→ The problem:
For this exercise, return only the lines in the records below from the one holding "Toledo (99, 1327)" through the one holding "[Youtube] (203, 2510)", including both, exactly as they appear and without pictures.
(Beginning of Supplied data)
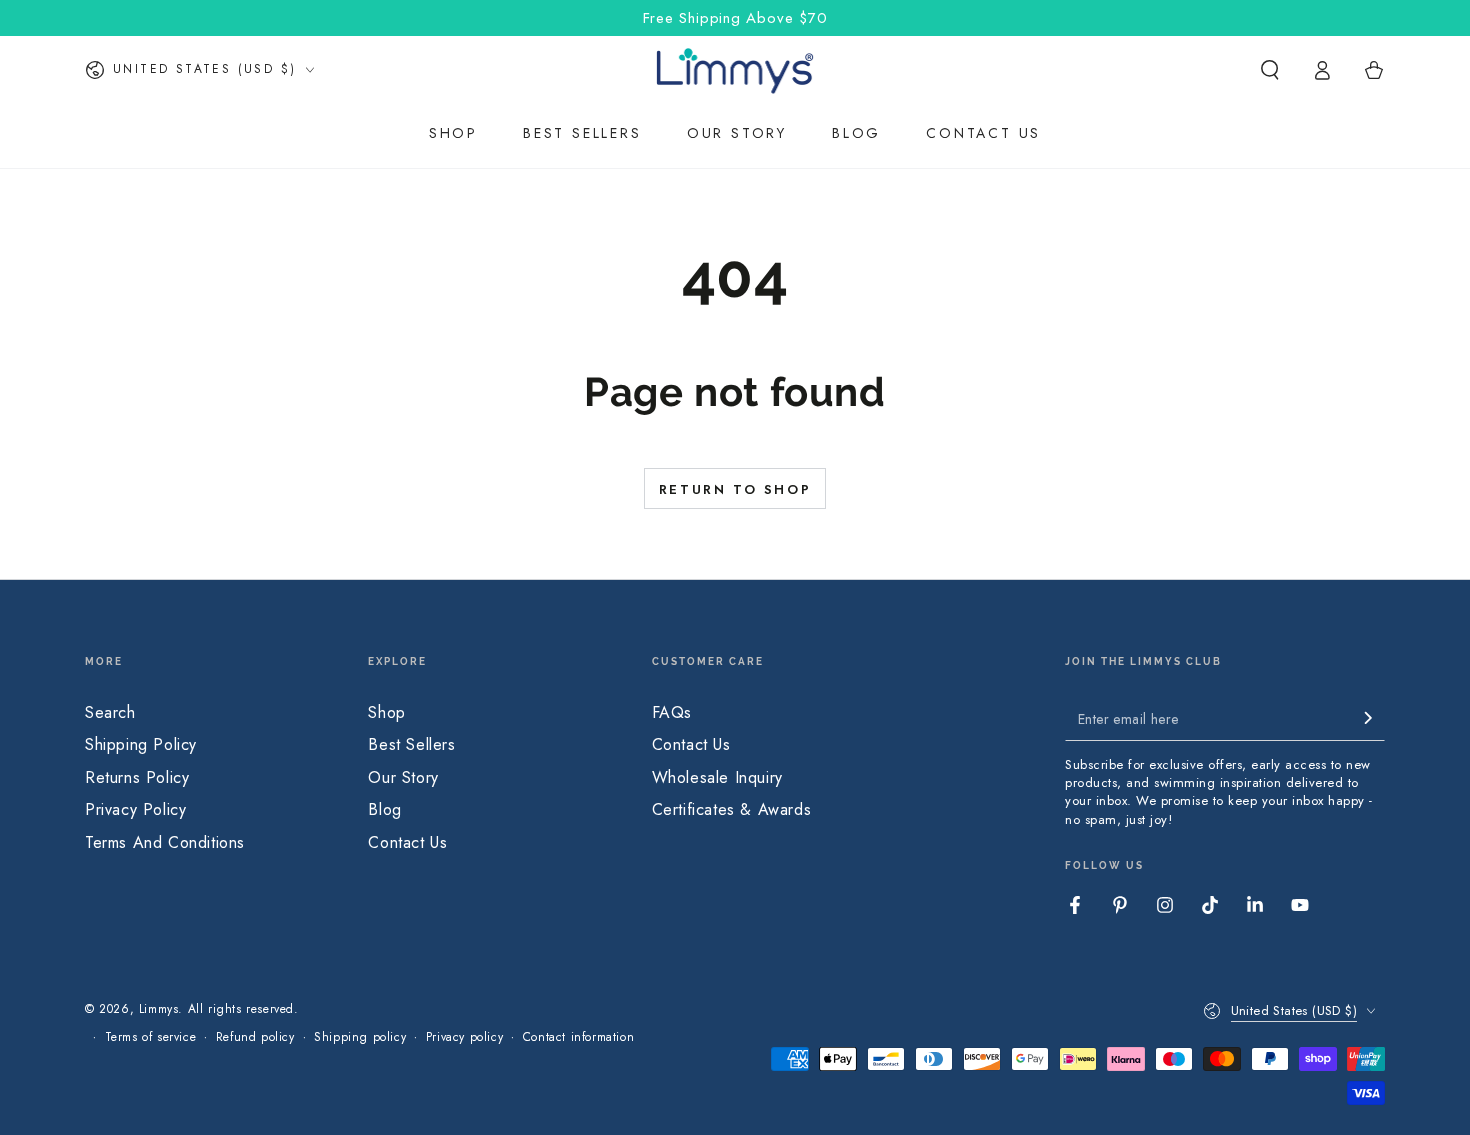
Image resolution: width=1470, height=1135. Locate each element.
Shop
(End of Supplied data)
(Beginning of Supplied data)
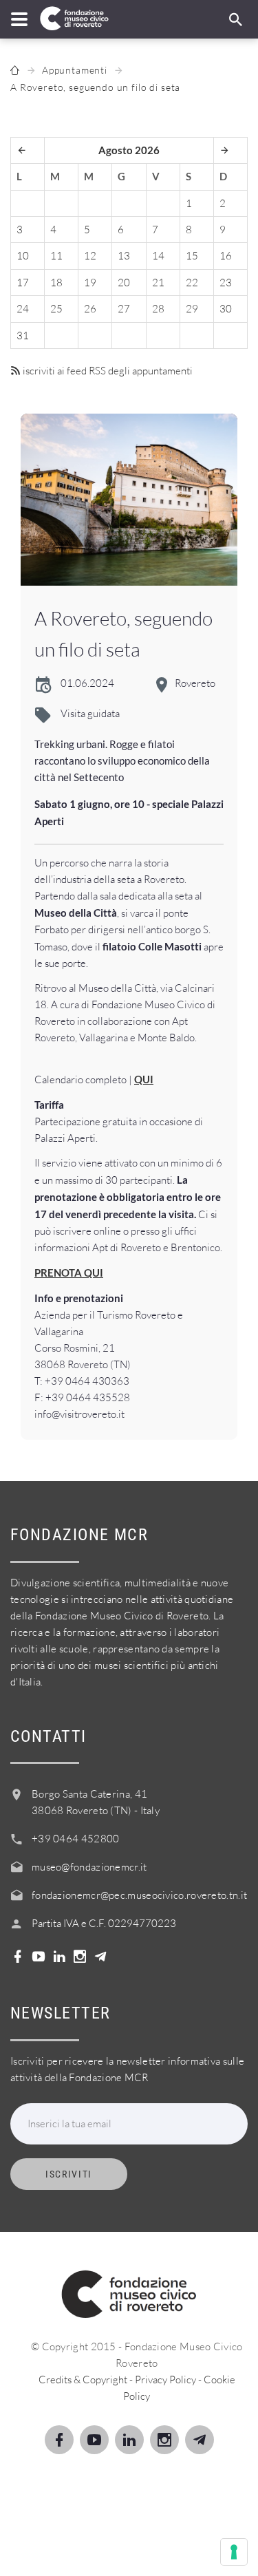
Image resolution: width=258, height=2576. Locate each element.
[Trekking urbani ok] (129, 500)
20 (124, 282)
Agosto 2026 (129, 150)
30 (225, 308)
(End of Supplied data)
(Beginning of Supplied data)
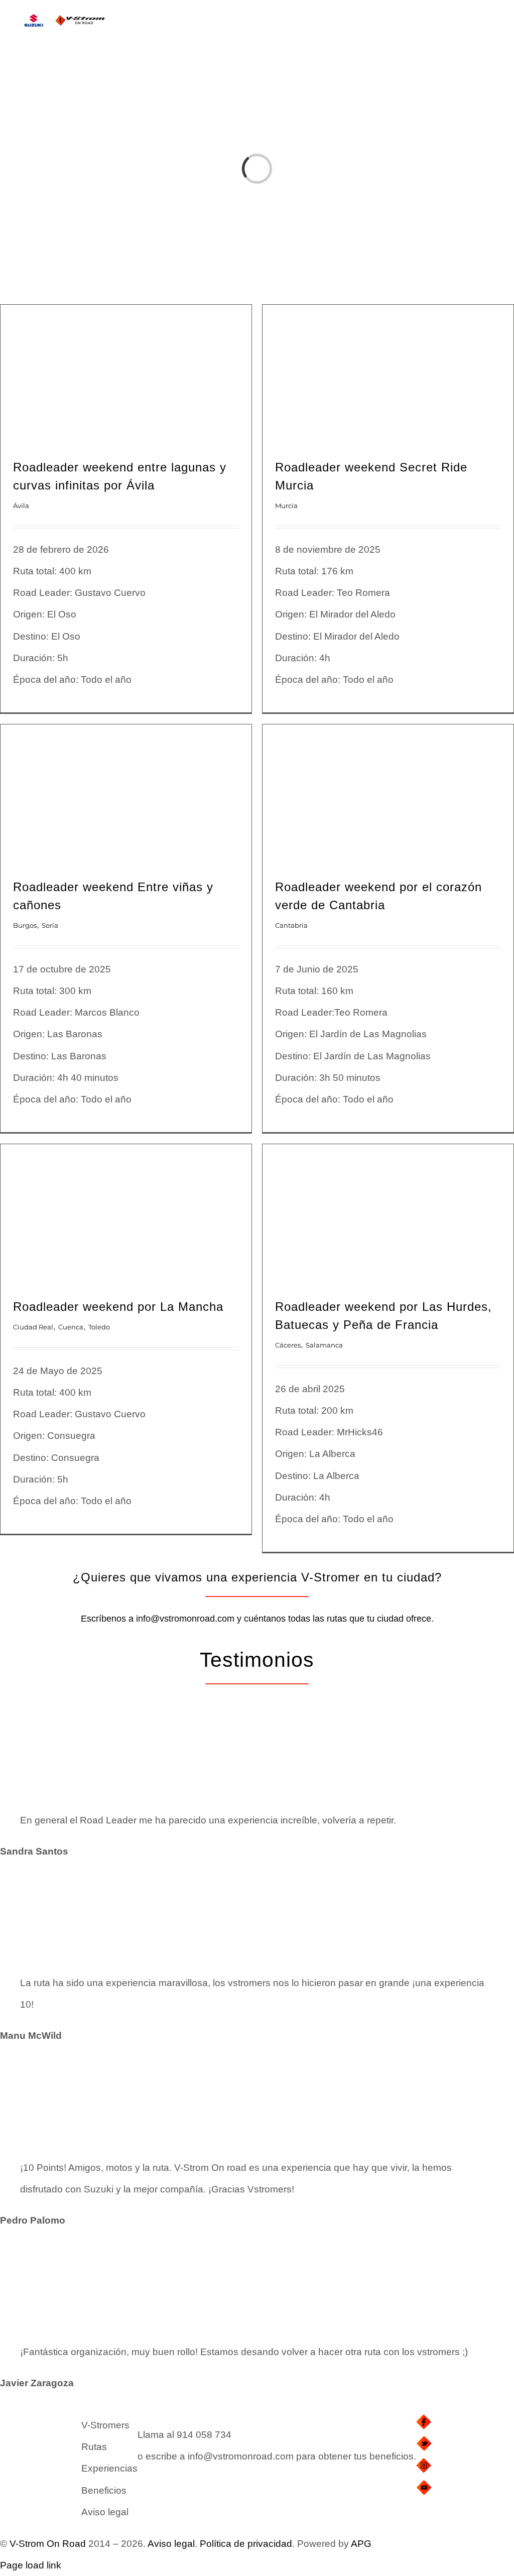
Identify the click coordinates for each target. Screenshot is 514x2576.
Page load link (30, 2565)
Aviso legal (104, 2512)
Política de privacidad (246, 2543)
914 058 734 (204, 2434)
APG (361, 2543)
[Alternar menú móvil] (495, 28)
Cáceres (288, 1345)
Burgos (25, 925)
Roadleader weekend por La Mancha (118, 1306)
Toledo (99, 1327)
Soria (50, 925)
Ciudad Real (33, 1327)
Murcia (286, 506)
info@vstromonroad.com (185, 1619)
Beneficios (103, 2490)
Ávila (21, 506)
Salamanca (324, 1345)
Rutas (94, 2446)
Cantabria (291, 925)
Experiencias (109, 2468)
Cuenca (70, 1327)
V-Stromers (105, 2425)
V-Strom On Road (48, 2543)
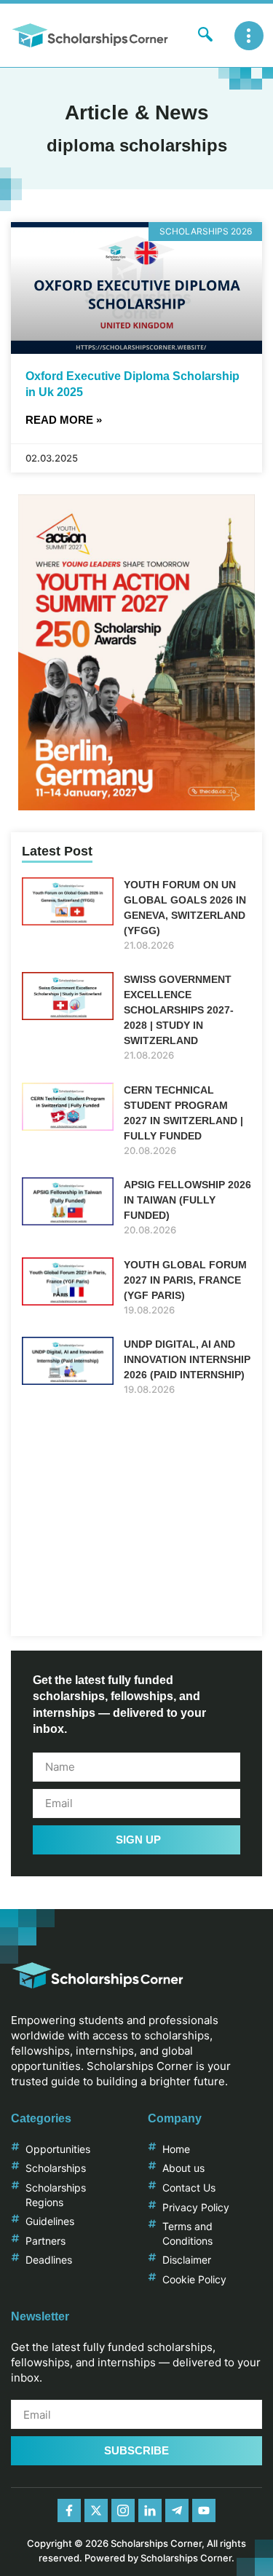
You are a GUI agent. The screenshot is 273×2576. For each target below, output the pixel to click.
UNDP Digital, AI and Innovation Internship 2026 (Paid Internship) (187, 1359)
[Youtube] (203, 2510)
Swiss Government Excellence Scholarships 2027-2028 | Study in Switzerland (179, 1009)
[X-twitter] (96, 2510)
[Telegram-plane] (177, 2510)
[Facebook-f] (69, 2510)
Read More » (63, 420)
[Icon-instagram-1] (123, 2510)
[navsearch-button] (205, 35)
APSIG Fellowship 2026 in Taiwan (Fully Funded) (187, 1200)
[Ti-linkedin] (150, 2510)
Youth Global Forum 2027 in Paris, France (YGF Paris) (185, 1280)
(End of Supplied data)
→ Task output:
Toledo (99, 1327)
Soria (50, 925)
Ciudad Real (33, 1327)
Murcia (286, 506)
info@vstromonroad.com (185, 1619)
Beneficios (103, 2490)
Ávila (21, 506)
Salamanca (324, 1345)
Rutas (94, 2446)
Cantabria (291, 925)
Experiencias (109, 2468)
Cuenca (70, 1327)
V-Stromers (105, 2425)
V-Strom On Road (48, 2543)
You are a GUI agent. The screenshot is 273×2576. For each target below, output the pixel to click.
UNDP Digital, AI and Innovation Internship 2026 (Paid Internship) (187, 1359)
[Youtube] (203, 2510)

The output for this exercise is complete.